[[ DATASET open ]]
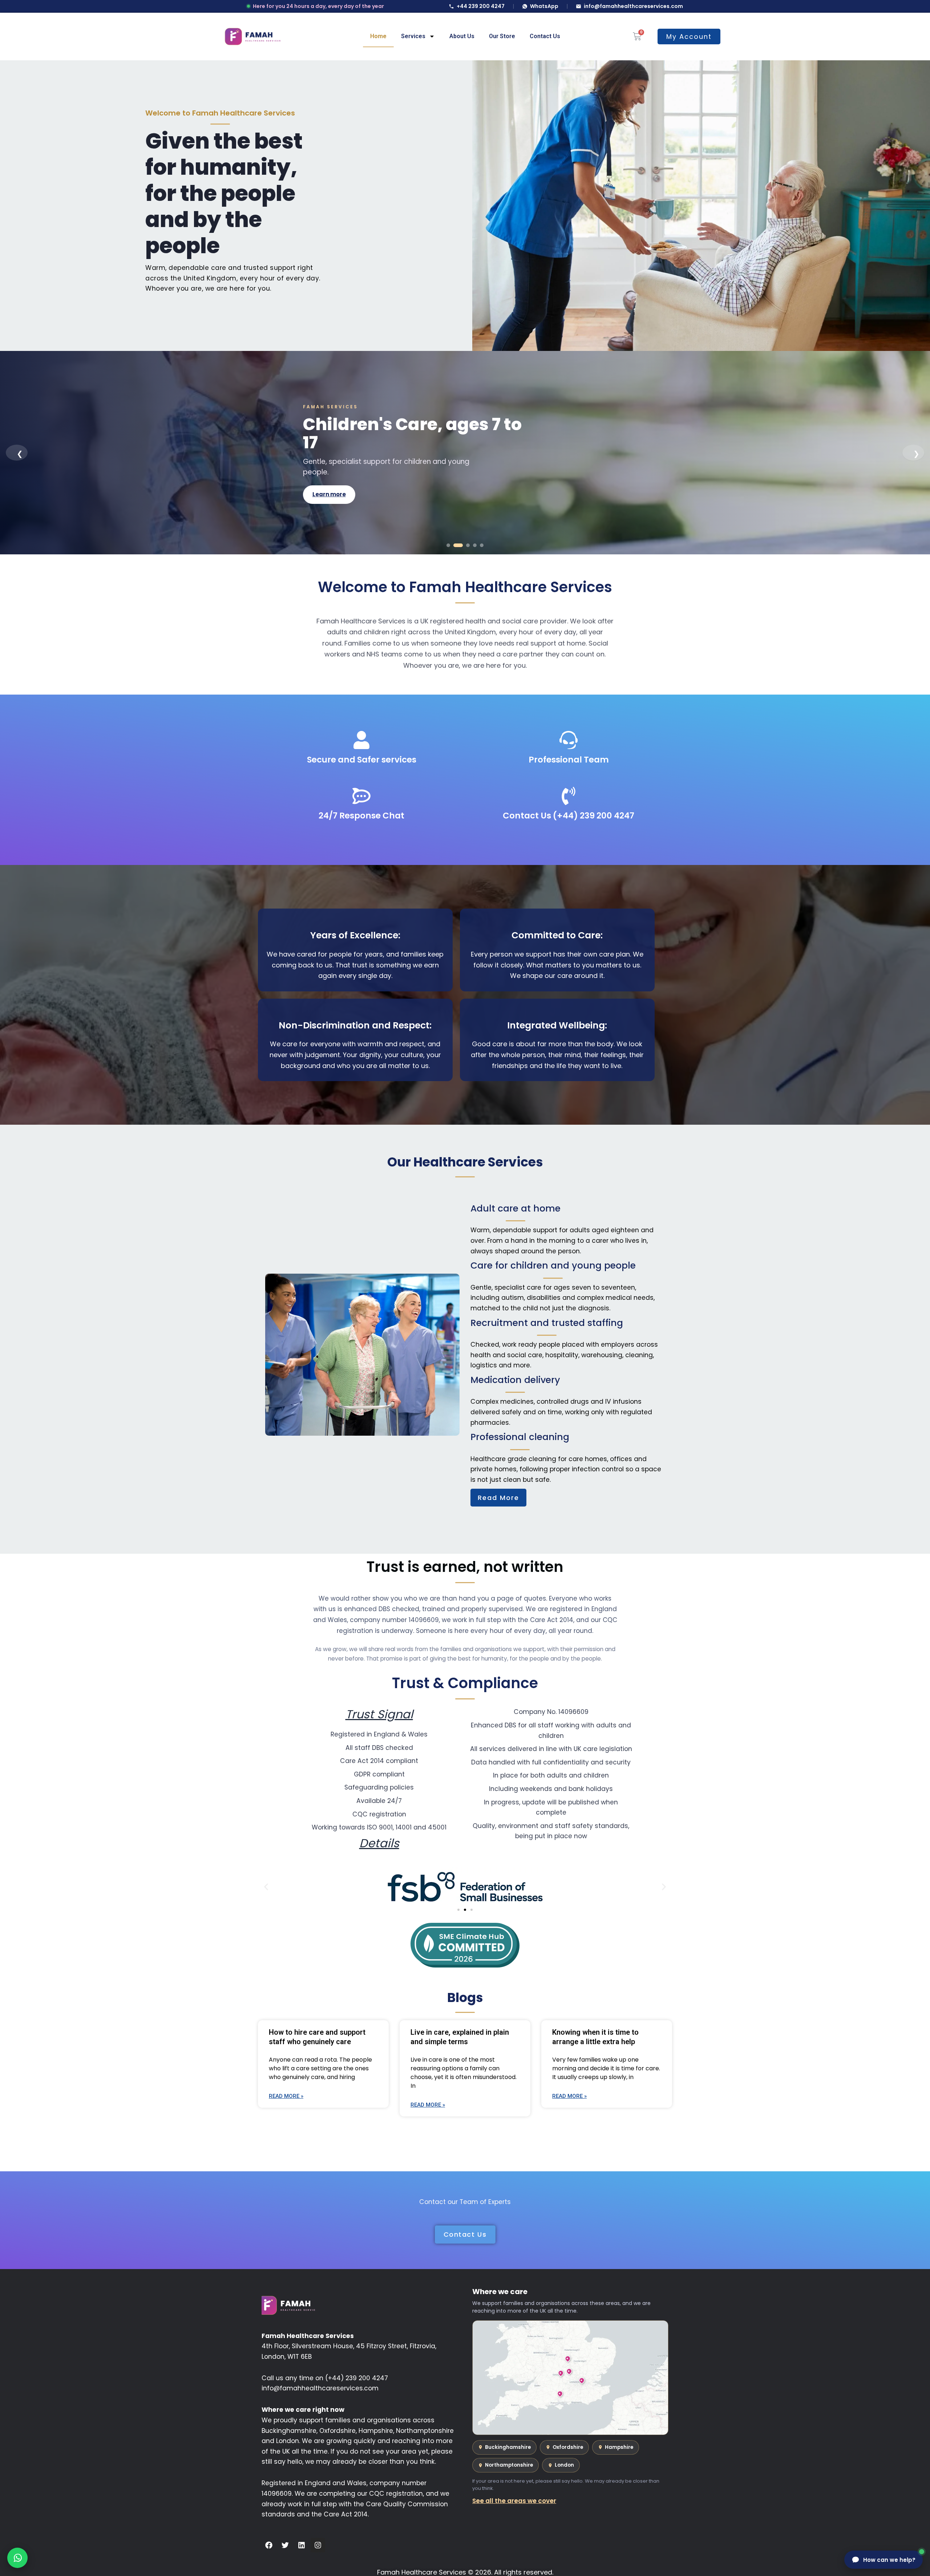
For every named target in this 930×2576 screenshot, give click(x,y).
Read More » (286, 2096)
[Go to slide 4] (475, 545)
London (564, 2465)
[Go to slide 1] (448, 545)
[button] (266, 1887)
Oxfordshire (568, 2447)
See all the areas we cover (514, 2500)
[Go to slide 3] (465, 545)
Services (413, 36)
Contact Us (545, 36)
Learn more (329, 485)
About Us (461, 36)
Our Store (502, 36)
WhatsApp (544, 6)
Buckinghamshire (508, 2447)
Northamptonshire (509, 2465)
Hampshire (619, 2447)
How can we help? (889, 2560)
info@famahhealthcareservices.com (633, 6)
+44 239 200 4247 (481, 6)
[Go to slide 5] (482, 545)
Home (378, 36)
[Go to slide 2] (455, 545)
[[ DATASET closed ]]
#### ABOUT THIS EXERCISE
Look for the word "slide" in the data, then return every line that contains it.

#### EXERCISE OUTPUT
[Go to slide 4] (475, 545)
[Go to slide 1] (448, 545)
[Go to slide 3] (465, 545)
[Go to slide 5] (482, 545)
[Go to slide 2] (455, 545)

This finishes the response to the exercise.